#### EXERCISE
Leave the images aside and repeat the whole listing exactly.

#### INPUT RECORDS

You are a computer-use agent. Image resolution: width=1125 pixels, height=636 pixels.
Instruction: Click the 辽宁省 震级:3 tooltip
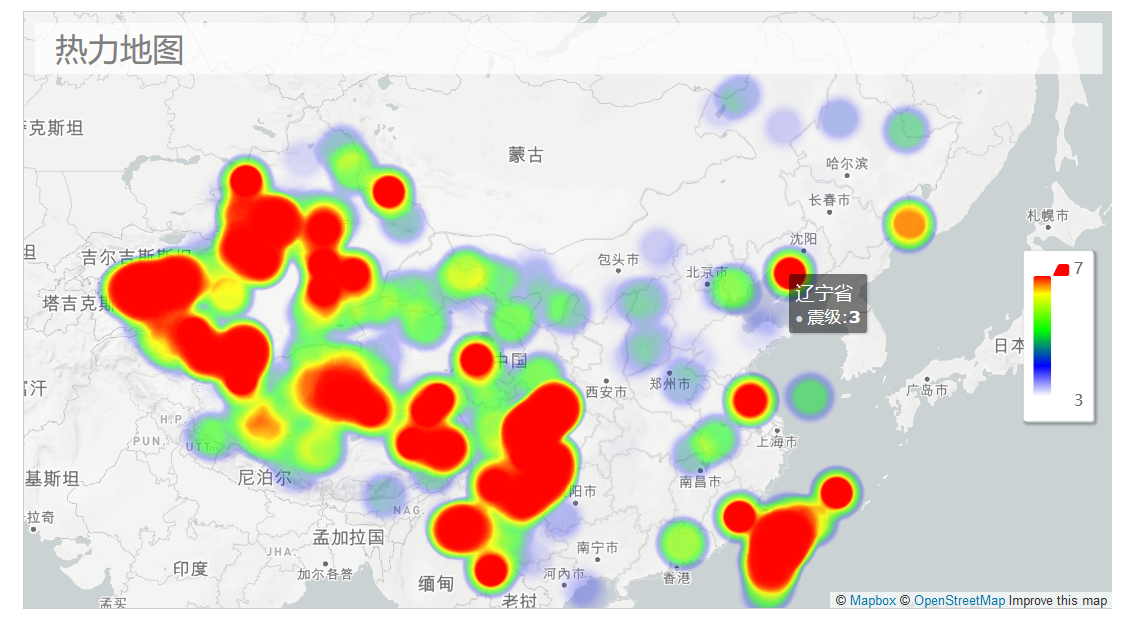828,304
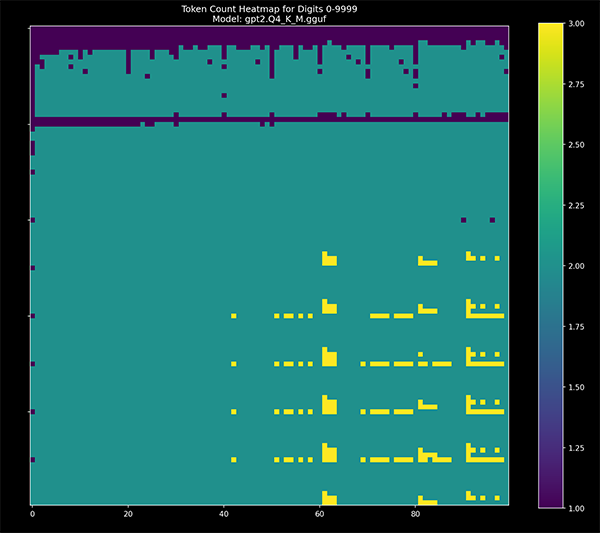Click the 'Token Count Heatmap for Digits 0-9999' title
Viewport: 600px width, 533px height.
270,8
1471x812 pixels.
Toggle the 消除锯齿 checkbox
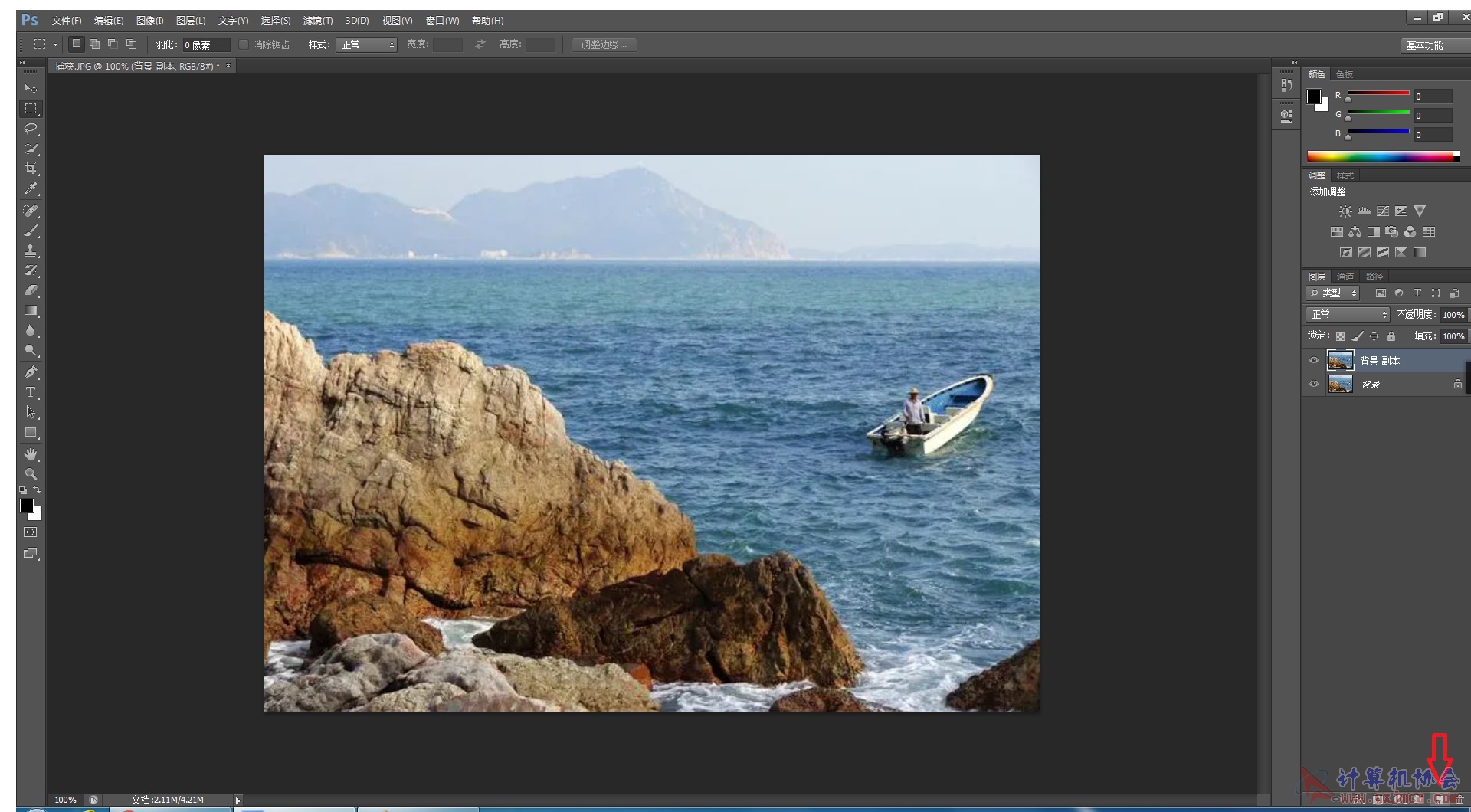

#### EXERCISE RESULT
You are a computer-use agent. Image resolution: width=1125 pixels, height=636 pixels.
Instruction: Click the 辽宁省 震级:3 tooltip
828,304
Click the 'Token Count Heatmap for Digits 0-9999' title
Viewport: 600px width, 533px height.
270,8
1471x812 pixels.
Toggle the 消除锯齿 checkbox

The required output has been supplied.